## Exercise directions
Rewrite the listing lines from the one containing "Where should I click to: Open" through the one containing "(x=169, y=55)", inclusive, changing "Geekbench app" to "Calculator app" and keeping everything else the same. Leave out the pictures.

## Given records
========================

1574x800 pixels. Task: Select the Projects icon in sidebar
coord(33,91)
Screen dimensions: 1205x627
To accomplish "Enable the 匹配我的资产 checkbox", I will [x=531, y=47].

========================

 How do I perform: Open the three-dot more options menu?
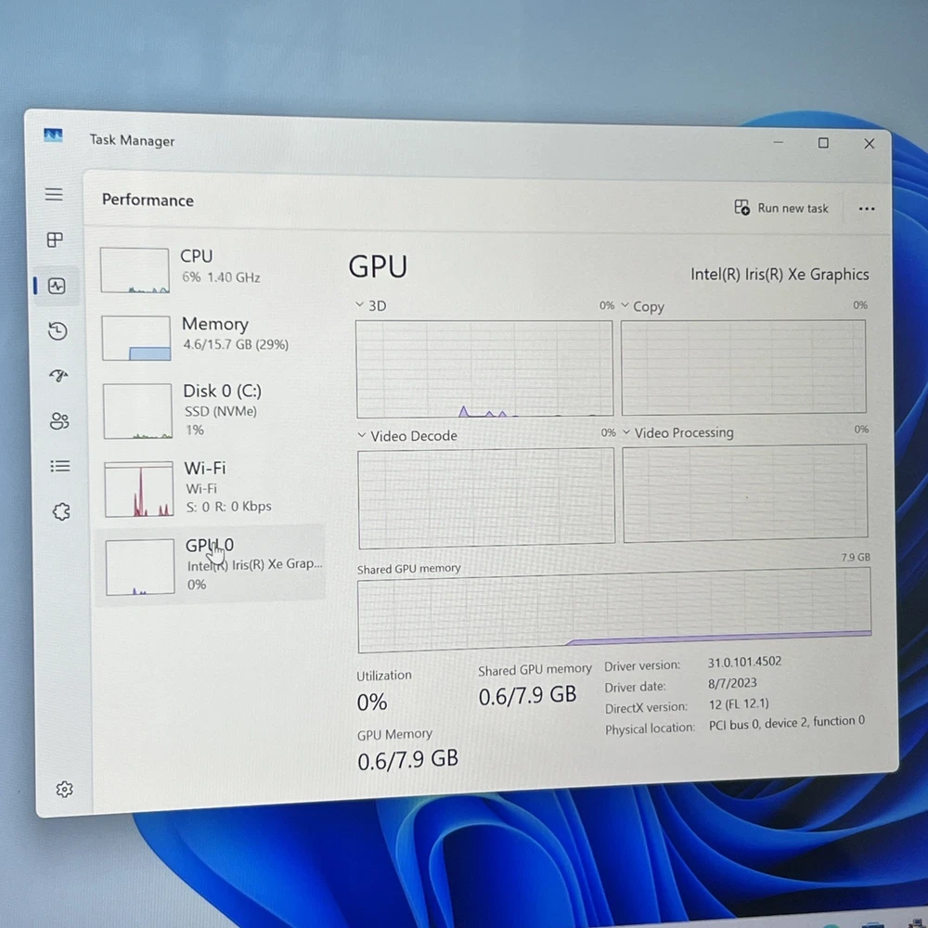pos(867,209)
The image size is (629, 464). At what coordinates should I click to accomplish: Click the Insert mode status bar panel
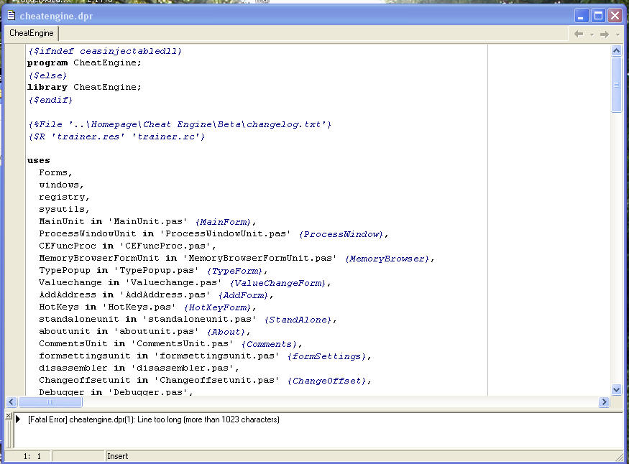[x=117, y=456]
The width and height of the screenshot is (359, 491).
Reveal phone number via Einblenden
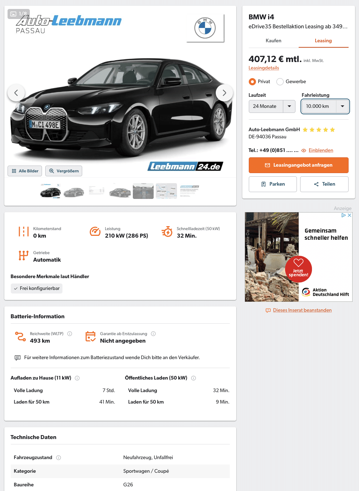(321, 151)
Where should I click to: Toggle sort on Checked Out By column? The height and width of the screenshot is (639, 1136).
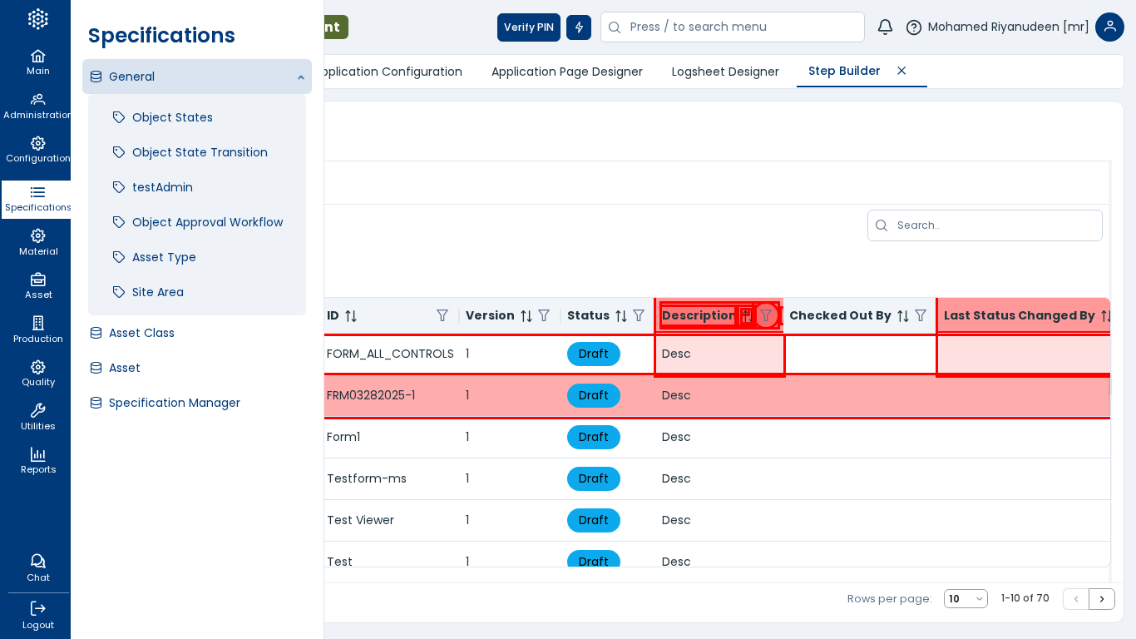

========================

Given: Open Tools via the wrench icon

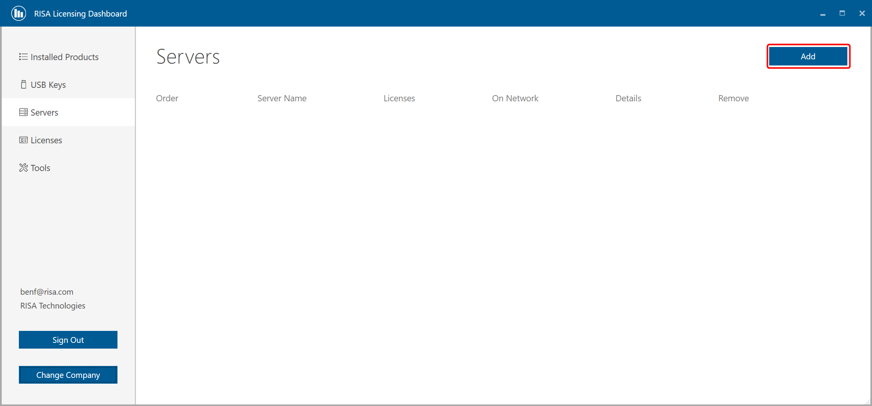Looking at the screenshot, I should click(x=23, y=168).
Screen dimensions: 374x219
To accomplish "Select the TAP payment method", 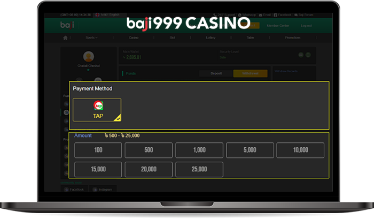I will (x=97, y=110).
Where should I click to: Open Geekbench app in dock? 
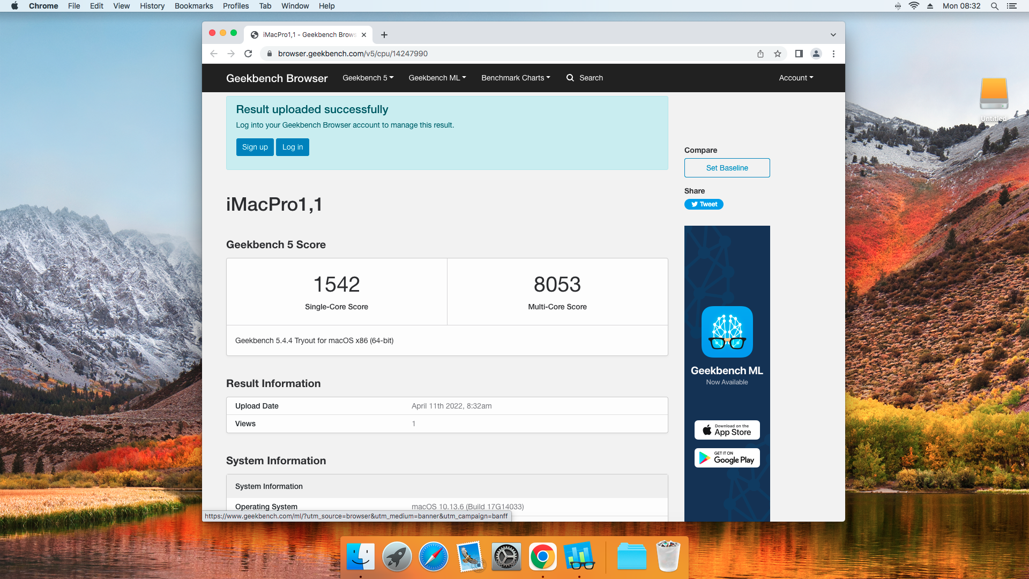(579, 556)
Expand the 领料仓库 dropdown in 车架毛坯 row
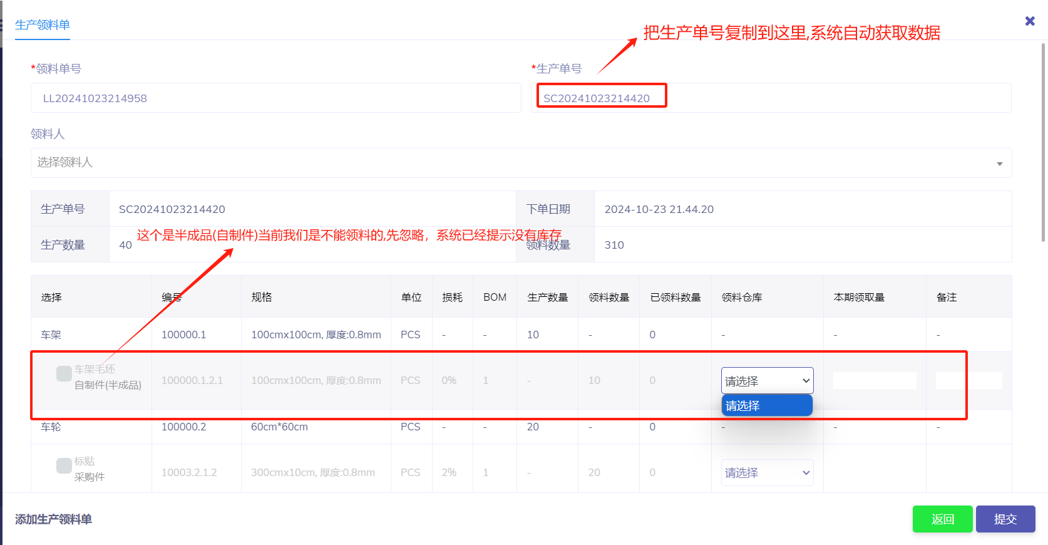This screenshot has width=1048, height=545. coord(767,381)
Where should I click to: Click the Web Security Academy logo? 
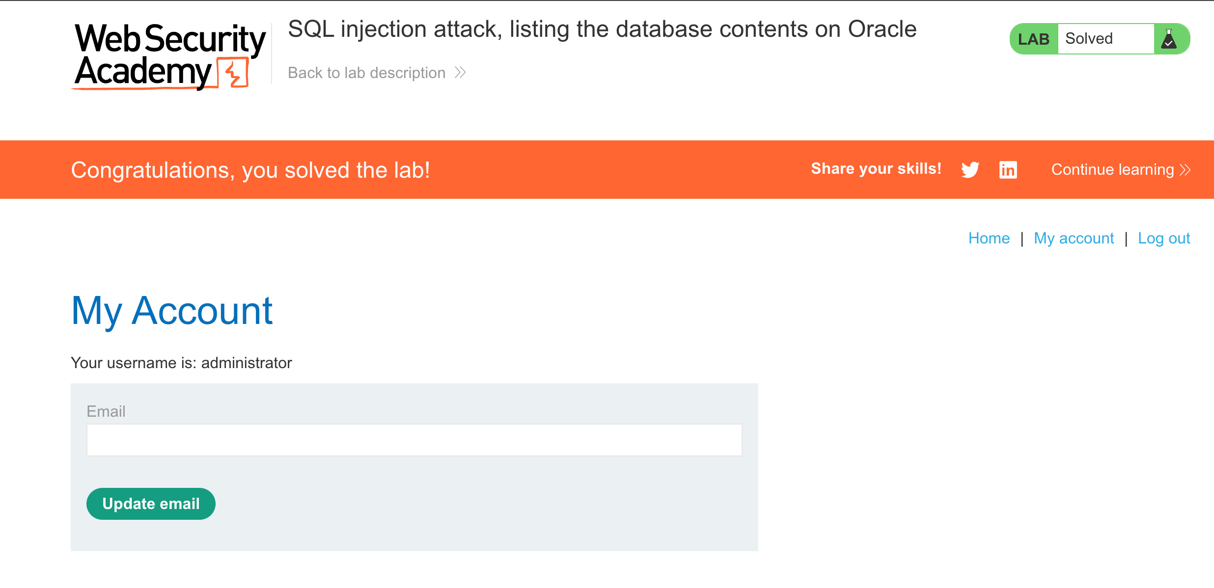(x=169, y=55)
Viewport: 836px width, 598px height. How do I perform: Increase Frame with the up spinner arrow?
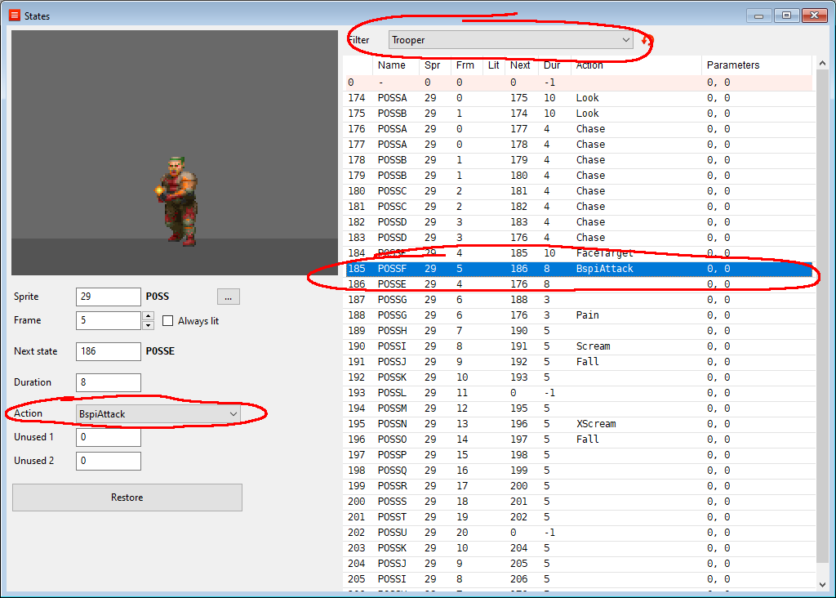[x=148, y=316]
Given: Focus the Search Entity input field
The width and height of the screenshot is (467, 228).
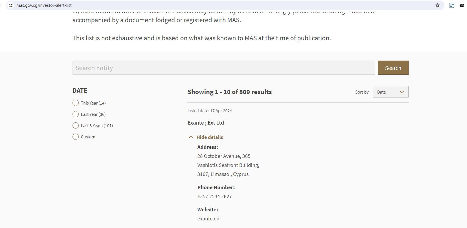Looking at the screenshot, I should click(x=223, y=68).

========================

## Task solution
Where should I click to: Open Calculator app in dock? 
(579, 556)
Expand the 领料仓库 dropdown in 车架毛坯 row
This screenshot has width=1048, height=545. coord(767,381)
Where should I click to: Click the Web Security Academy logo? 
(x=169, y=55)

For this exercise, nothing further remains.